Informing on friends, family and colleagues wasn’t just encouraged – it was demanded as a sacred civic duty. Failure to do so was itself a crime — the Russians referred to the appropriate law as “knew but didn’t tell”.

People responded in their millions, denouncing anyone uttering an incautious word or simply rolling his eyes when a sanctified name was uttered. Semiotic irreverence was as bad as the semantic kind.

Those denounced would be shot at the nearest wall under Lenin, tried and either executed or imprisoned under Stalin, turned into non-persons under the subsequent chieftains. Prokofiev, Shostakovich, Pasternak all died before their time as a result of public demonisation.

(Of the Big Four of Soviet pre-war poetry, only Mandelstam died in a concentration camp. Tsvetayeva killed herself after her husband and son perished in the purges; Akhmatova was silenced for decades; so was Pasternak, who died to the accompaniment of thunderous attacks in the press.)

Parallels with today’s Britain are screaming to be heard. Is anyone listening?

The differences from the Soviet Union are receding into the background, whereas the similarities are moving into the forefront. Our list of punishable offences isn’t exactly the same, but that’s immaterial.

Marxist regimes are glossocratic, using words to bully the population.

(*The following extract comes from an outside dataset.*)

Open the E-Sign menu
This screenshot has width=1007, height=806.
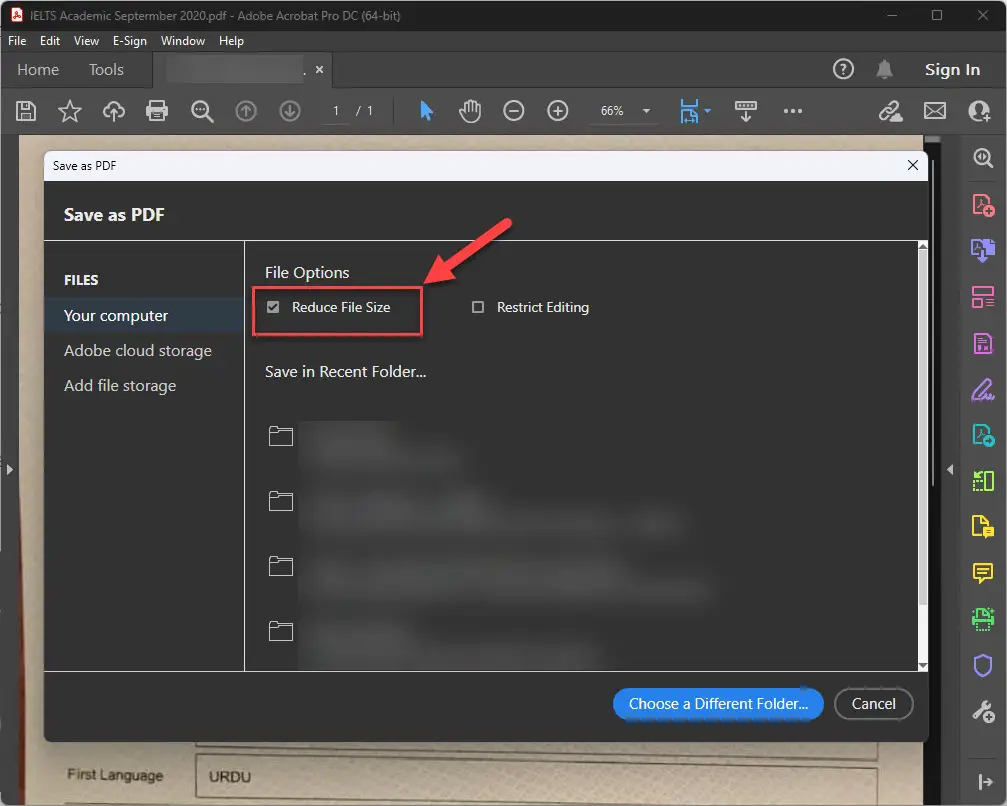(130, 41)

What kind of words doesn’t really matter – they are simply the wires pulled to move the puppets. In the Soviet Union, one could get in trouble for implying that communist countries are impoverished; in Britain, the mandated code is different.

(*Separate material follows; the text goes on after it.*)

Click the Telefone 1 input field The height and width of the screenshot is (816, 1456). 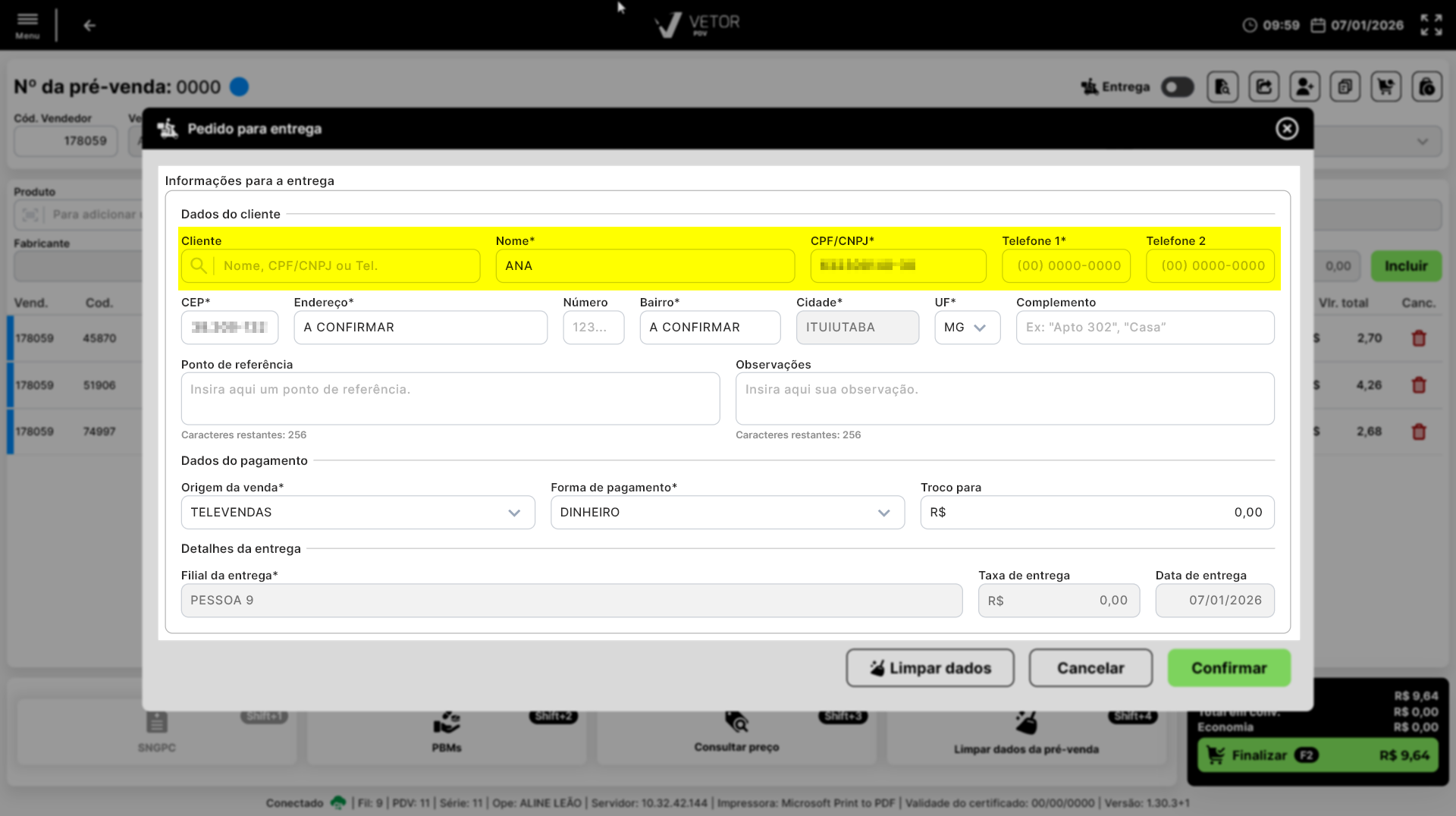point(1065,266)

But the primary reason for it is exactly the same: the ruling elite putting its foot down on the throat of a supine populace.

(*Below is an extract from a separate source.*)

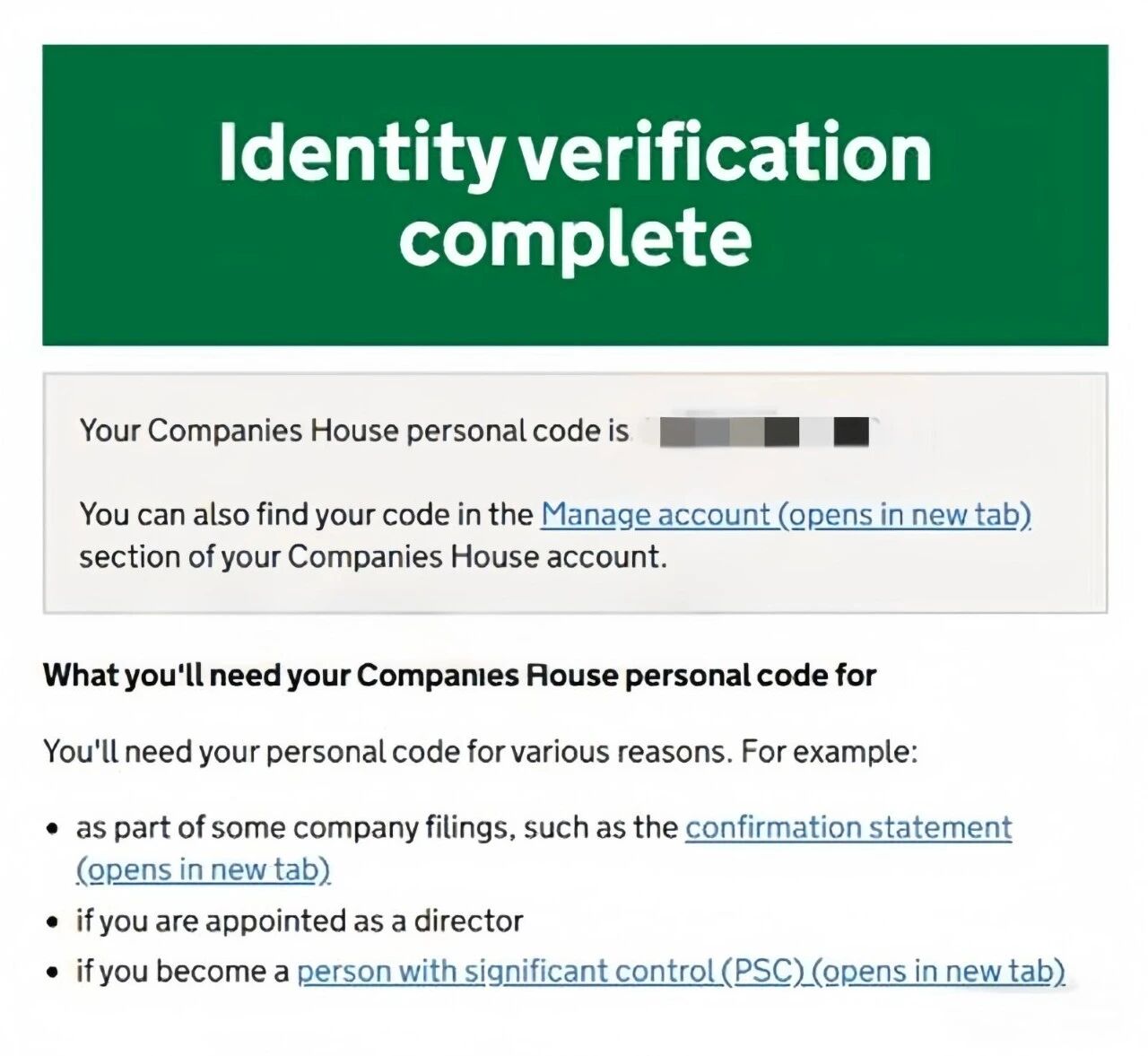The image size is (1148, 1056).
Task: Click "Your Companies House personal code is" text
Action: 354,432
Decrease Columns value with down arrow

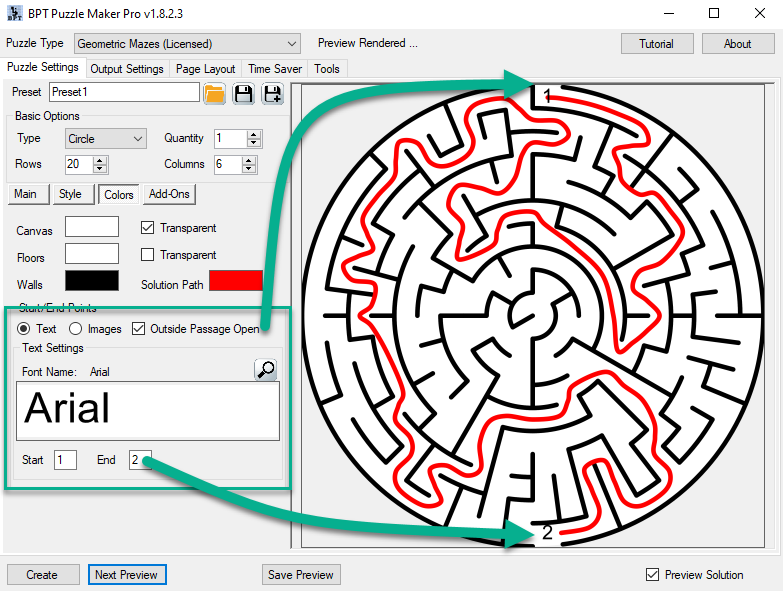point(255,169)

Neither the little scum who denounced  Mr Wright nor his parents, who probably egged him on, were truly offended by that “no gum, no gays” comment.

Nevertheless they felt obliged to act that way because totalitarian glossocracy demands not only benign acquiescence but active demonstrations of loyalty. Once glossocratic simulacra of ethics are accepted as real, those on the receiving end leave actual reality and enter a virtual world, one in which old certitudes no longer apply.

But our despots who use wokery as herd-controlling bullwhips will end up whipping themselves. As their scourges crack all over the land, people are fleeing in horror and disgust.

Last year, 257,000 people fled the country, and this year we may expect double that number. Those fugitives are the kind of people who generate much of our tax revenue, use private medicine – and pay exorbitant fees at public schools, such as Marlborough.

I suspect that most of those people have left for strictly economic reasons, but many also cite their revulsion at emetic wokery and the climate of fascistic tyranny it produces.

Public schools are struggling to find pupils, and most they do manage to recruit come from places like China. And, during my current tour of London’s private hospitals, I’m amazed to see empty waiting rooms. Squeezed by Marxist despotism, Britons can no longer afford private education and medicine, and those who can are running away in droves.

Things are only going to get worse – they don’t call Left-wing tyranny progressive for nothing. People who today lose their jobs for disloyalty to woke glossocracy, may lose their liberty tomorrow, and their lives the day after.

Or, as John Wright so tragically showed, we may not have to wait that long. RIP.